Figure 4.

pds1-m8 and pds1-m9 are defective in cell cycle arrest in response to DNA damage. (A) Y809 (cdc13-1), Y811 (cdc13-1 Δchk1), Y1074 (cdc13-1 pds1-m8), and Y1075 (cdc13-1 pds1-m9) cells were grown at 24°C in YPD and then plated on prewarmed YPD plates (30°C) and incubated at 30°C for 8 h. Cells were examined for microcolony formation. (dotted bars) Percentage of cells that showed a large-budded arrest; (hatched bars) percentage of cells that formed a microcolony. (B–D) Y809 (cdc13-1), Y811 (cdc13-1 Δchk1), Y817 (cdc13-1 Δpds1), Y1074 (cdc13-1 pds1-m8), and Y1075 (cdc13-1 pds1-m9) cells were synchronized in G₁ with α-factor at 24°C and released into YPD containing 200 mM HU for 2.5 h to synchronize cells in S phase.
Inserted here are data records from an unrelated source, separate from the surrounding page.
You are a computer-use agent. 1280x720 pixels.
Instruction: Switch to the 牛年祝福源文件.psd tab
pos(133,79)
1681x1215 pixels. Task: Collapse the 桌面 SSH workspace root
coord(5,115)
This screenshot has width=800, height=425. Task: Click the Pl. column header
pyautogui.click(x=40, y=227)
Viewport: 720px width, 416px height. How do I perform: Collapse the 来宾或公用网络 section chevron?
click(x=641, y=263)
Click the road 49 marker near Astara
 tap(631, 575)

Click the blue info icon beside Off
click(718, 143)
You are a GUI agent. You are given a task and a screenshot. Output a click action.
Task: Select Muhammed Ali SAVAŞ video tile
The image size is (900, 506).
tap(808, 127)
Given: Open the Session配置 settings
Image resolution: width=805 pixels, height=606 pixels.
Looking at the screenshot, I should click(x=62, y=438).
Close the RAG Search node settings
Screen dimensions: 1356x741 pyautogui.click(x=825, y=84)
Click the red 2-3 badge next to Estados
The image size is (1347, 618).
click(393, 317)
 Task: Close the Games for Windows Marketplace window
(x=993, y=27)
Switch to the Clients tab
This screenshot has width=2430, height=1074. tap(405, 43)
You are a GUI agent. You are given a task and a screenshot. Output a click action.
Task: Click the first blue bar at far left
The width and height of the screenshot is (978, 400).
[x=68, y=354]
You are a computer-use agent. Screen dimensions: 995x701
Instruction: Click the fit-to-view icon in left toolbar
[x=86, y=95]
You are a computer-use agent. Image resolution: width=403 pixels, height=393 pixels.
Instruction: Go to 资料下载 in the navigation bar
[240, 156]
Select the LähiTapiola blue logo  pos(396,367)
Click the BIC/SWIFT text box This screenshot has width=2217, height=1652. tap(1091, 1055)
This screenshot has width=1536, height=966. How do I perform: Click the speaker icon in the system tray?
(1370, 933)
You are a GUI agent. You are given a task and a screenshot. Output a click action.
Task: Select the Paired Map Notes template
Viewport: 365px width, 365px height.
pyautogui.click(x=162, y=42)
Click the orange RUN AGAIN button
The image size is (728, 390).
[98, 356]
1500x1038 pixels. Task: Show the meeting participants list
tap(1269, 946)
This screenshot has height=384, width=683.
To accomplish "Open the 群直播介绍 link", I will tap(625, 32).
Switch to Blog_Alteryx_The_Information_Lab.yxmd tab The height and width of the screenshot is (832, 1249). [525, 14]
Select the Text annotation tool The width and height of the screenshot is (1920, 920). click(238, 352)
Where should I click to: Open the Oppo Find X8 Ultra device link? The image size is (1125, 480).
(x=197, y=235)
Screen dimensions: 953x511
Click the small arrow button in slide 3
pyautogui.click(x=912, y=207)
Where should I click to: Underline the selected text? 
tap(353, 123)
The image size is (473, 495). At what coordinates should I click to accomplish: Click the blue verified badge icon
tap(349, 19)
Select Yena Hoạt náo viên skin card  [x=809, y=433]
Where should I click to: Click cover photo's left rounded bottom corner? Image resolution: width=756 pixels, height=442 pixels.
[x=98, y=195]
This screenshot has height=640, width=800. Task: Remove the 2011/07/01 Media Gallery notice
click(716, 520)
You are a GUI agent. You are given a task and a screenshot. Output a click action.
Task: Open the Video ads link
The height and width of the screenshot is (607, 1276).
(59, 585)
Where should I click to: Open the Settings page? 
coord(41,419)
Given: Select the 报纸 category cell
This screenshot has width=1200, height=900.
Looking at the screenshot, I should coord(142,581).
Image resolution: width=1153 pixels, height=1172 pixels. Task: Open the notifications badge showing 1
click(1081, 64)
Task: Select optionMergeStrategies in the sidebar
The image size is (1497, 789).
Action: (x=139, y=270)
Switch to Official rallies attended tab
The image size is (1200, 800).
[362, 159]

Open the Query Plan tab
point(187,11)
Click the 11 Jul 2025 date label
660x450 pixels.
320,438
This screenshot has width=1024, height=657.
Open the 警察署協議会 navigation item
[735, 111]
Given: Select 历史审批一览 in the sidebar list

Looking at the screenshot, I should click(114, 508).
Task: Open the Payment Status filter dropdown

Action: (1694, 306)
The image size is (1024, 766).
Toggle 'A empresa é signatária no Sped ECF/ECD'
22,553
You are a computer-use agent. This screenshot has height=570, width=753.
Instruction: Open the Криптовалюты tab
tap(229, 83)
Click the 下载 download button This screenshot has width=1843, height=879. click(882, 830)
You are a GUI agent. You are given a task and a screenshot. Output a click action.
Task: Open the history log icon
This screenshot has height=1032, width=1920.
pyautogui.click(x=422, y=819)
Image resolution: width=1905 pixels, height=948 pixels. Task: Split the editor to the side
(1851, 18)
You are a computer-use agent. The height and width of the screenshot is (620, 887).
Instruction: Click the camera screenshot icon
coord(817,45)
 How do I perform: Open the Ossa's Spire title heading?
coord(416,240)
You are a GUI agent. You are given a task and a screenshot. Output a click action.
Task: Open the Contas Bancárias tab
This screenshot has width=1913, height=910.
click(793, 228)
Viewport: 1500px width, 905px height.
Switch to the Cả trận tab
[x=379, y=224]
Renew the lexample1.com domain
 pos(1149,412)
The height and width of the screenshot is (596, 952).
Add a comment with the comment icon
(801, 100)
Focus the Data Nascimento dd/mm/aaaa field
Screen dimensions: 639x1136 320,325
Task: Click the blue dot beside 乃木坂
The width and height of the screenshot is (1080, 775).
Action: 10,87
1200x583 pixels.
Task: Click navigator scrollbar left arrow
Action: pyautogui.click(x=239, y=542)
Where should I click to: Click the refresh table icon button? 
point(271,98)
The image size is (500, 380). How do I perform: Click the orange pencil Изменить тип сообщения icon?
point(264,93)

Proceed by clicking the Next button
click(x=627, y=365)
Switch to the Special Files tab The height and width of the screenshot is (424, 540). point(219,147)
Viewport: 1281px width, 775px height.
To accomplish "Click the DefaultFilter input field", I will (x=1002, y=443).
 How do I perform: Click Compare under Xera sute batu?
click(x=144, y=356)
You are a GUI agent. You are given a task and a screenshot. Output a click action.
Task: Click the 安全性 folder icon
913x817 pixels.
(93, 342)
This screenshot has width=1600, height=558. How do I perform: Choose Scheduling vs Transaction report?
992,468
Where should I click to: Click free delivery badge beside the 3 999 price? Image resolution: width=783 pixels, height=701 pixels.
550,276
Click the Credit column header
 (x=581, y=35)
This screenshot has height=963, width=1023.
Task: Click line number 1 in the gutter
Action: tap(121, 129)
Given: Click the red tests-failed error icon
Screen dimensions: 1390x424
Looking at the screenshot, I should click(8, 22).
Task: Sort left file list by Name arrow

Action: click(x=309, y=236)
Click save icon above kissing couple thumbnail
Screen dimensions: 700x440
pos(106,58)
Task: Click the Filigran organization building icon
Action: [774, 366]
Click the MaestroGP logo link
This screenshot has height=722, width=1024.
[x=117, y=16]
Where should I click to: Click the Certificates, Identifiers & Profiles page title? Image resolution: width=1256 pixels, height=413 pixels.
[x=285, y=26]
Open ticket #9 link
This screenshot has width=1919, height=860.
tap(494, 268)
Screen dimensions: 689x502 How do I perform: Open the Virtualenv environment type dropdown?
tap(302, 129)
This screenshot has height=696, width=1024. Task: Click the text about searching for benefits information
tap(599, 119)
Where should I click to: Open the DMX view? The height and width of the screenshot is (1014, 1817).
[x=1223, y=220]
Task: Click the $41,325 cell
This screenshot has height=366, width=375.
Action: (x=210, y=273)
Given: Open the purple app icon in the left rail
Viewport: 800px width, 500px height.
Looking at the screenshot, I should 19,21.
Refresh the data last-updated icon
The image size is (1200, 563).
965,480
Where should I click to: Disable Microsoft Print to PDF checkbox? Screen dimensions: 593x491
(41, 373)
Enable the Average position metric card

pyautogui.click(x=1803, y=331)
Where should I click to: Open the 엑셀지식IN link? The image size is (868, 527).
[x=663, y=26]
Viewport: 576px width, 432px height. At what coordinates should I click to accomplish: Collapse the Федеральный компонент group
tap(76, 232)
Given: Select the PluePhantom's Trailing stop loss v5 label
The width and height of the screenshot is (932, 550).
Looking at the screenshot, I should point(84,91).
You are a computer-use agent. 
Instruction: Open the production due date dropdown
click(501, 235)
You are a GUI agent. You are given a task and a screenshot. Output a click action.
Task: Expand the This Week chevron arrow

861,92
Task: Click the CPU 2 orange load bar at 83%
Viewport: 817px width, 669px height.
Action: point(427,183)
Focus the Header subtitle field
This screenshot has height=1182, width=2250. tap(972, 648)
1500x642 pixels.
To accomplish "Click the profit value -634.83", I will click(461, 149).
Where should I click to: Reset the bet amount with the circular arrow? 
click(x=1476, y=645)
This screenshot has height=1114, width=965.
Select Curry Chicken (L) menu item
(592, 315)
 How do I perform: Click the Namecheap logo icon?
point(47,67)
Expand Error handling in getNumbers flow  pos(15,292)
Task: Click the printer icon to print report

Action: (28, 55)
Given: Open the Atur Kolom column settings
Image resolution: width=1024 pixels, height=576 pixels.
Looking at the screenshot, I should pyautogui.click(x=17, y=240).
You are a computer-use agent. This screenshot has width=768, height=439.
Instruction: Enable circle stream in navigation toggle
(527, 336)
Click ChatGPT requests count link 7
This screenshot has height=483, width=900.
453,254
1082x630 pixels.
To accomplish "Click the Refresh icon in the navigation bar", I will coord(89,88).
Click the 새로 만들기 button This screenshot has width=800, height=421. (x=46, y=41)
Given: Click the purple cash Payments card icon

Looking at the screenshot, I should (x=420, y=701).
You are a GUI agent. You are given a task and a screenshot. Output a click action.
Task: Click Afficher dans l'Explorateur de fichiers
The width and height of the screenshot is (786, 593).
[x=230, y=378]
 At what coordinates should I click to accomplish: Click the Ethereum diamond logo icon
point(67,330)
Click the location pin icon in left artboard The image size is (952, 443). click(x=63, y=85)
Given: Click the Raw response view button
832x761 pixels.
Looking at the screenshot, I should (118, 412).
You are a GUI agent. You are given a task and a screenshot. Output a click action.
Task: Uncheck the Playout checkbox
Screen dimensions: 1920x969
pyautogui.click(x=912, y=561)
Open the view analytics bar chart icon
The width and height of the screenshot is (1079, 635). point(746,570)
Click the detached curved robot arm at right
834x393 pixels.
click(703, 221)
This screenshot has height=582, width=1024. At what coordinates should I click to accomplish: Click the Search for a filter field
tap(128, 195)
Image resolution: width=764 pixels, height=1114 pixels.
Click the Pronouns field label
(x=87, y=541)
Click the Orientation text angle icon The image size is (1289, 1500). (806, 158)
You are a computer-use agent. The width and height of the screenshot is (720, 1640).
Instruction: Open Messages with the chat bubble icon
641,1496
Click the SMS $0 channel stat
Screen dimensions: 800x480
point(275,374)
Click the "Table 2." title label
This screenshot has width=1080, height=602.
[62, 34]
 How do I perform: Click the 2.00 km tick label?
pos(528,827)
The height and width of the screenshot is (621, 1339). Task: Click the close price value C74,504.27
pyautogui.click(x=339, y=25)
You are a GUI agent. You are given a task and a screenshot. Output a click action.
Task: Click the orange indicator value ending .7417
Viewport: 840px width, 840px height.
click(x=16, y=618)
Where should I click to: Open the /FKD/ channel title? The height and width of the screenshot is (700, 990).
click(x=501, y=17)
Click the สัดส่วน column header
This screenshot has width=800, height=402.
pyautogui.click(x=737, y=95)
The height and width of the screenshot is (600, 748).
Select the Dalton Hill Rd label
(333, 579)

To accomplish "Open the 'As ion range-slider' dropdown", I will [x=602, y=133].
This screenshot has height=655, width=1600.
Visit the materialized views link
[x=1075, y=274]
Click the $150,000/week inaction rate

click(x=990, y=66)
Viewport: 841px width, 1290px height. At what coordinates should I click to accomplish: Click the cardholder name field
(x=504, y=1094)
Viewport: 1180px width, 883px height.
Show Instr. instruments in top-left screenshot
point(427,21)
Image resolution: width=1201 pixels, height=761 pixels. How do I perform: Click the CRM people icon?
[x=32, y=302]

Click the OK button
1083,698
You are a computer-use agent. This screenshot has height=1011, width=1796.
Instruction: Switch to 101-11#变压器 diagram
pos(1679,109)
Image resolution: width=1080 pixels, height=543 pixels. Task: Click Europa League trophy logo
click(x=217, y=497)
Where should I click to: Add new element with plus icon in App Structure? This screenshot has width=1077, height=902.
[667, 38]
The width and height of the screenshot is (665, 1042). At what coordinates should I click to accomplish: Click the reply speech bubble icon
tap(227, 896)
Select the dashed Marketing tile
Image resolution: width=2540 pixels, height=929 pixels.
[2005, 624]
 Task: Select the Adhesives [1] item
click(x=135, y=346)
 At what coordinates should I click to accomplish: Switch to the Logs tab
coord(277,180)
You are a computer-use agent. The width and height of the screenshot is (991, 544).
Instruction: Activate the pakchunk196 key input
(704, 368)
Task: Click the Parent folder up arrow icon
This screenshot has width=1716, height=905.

During the last 30 min of the HU block, cells were shifted to 32°C to inactivate cdc13-1. Cells then were released from HU at 32°C, and α-factor was added to prevent cell cycle reentry. Aliquots were withdrawn at timed intervals to examine DNA content by fluorescence-activated cell sorting analysis (B) and spindle morphology. Spindle morphology of various strains at 120 min is shown in C. Kinetics of anaphase entry is evaluated by the disappearance of short spindles (D).